ZB transposon as a transgenic tool in zebrafish. (A) ET constructs used in zebrafish. The arrows represent transposon TIRs; Krt4, Krt4 minimal promoter; GFP, reporter (green fluorescent protein) gene; pA, β-globin polyA. (B) Comparison of germline transmission efficiency mediated by the ZB and Tol2 transposons by screening GFP expression in the F1 generation. (C) Different GFP patterns of F1 offspring generated from ZB- and Tol2-mediated transgenic zebrafish. (D) Fluorescence microscopy images of four ET lines from ZB-mediated transgenic zebrafish at 12 hpf, 2 dpf and 3 dpf.
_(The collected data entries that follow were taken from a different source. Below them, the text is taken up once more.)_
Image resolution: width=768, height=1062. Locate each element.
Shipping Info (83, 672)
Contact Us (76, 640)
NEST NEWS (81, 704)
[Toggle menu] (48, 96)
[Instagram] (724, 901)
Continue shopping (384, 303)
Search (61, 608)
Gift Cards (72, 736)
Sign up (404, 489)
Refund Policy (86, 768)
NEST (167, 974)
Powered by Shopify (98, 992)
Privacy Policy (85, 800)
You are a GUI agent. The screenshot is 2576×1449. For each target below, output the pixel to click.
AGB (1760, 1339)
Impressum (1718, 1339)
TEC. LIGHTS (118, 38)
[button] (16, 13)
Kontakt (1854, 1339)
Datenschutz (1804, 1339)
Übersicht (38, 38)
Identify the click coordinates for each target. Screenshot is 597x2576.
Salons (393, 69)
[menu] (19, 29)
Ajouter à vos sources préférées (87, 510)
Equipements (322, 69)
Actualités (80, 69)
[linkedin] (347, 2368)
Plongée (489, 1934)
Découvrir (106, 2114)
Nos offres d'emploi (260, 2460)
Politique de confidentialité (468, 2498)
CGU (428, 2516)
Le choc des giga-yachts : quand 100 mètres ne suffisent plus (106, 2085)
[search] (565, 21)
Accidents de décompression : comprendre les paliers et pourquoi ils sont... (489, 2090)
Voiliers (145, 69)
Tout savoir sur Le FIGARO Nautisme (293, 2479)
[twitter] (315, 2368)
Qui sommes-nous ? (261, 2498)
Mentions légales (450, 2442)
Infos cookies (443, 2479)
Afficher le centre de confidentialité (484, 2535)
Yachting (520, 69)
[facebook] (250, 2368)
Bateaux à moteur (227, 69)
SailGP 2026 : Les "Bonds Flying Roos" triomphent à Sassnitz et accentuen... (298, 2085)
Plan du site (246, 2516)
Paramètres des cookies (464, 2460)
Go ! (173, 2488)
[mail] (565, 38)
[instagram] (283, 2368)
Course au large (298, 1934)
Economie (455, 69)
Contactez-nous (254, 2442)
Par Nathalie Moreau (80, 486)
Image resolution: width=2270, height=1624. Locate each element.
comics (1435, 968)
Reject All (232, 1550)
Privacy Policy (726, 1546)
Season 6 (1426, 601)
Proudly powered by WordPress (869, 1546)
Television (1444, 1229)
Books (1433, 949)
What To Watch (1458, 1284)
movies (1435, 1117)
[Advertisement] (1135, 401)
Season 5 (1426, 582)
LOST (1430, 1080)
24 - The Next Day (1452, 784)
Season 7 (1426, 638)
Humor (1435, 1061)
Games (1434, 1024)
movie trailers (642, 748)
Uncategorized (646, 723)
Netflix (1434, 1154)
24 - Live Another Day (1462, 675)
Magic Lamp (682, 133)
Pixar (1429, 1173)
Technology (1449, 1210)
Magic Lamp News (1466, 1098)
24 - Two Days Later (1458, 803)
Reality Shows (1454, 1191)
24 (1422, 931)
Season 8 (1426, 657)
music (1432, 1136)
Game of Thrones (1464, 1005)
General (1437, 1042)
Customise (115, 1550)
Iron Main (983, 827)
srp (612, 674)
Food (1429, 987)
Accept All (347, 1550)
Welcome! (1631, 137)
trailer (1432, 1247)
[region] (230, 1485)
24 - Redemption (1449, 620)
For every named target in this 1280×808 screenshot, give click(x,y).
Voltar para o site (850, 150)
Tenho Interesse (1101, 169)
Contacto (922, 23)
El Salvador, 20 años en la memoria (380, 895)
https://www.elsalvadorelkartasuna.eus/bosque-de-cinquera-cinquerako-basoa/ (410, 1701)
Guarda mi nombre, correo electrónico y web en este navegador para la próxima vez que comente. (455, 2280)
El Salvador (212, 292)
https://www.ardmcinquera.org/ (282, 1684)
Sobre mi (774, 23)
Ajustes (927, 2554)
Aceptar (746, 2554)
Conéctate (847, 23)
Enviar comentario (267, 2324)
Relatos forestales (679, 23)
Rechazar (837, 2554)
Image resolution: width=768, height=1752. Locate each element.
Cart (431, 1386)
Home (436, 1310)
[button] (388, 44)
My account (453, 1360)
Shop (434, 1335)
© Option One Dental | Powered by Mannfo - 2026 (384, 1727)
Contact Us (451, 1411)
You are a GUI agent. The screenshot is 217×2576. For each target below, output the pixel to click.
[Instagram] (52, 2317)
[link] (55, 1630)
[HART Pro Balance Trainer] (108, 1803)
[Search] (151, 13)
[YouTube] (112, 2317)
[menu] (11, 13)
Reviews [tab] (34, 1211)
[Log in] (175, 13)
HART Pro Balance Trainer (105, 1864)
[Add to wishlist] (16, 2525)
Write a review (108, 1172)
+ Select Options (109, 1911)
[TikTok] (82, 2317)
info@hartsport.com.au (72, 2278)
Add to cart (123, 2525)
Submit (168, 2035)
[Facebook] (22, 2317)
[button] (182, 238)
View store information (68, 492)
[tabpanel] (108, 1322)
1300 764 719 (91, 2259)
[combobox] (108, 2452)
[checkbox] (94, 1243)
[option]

The arrows and arrowheads indicate distinct expression domains with resemblance to the activity of genes in the landing site environment. Abbreviations: ba, branchial arches; sc, spinal cord; g, gut; hg, hindgut; le, lens; li, liver; ysl, yolk syncytial layer. (E) Insertion sites of four ET lines. The predicted target genes that are expressed in similar domains to that shown by the ET lines are underlined.

ZB transposon as a transgenic tool in mice. (A) ET constructs used in the mouse. The arrows represent TIRs; Myc, Myc minimal promoter; GFP, reporter (green fluorescent protein) gene; pA, Rabbit globin polyA. ZB transposase expression vector is mediated by SB transposon. SB, SB TIR; PGK2, human phosphoglycerate kinase 2 promoter; SV40En, SV40 enhancer. (B) The procedure used for the generation of a sperm mutant library, which is a double-transgenic mouse containing both a transposon cassette and a transposase expression cassette. Mutant libraries can produce pups with new integration sites after mating with female WT mice. (C) Fluorescence screening in three pups (nl5, nl9 and nl11) revealed the presence of GFP positivity at 10 days of age, while the founder (TnE2) was GFP negative. (D) Diagram of transposon insertions in the mouse genome. The red stars represent GFP-positive insertions, the blue stars represent GFP-negative insertions and the hollow blue star represents the founder (TnE2). (E) GFP expression patterns of nl5 in multiple tissues and organs at 5 days of age.